**What to produce**.
Copy out, word for word, the lines of the entries that start at the line containing "The width and" and run through the last line of the entries, both ends included.
-- Start of Exercise inputs --
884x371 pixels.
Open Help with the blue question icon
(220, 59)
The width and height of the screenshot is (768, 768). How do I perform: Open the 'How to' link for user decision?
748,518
-- End of Exercise inputs --
**Task result**.
The width and height of the screenshot is (768, 768). How do I perform: Open the 'How to' link for user decision?
748,518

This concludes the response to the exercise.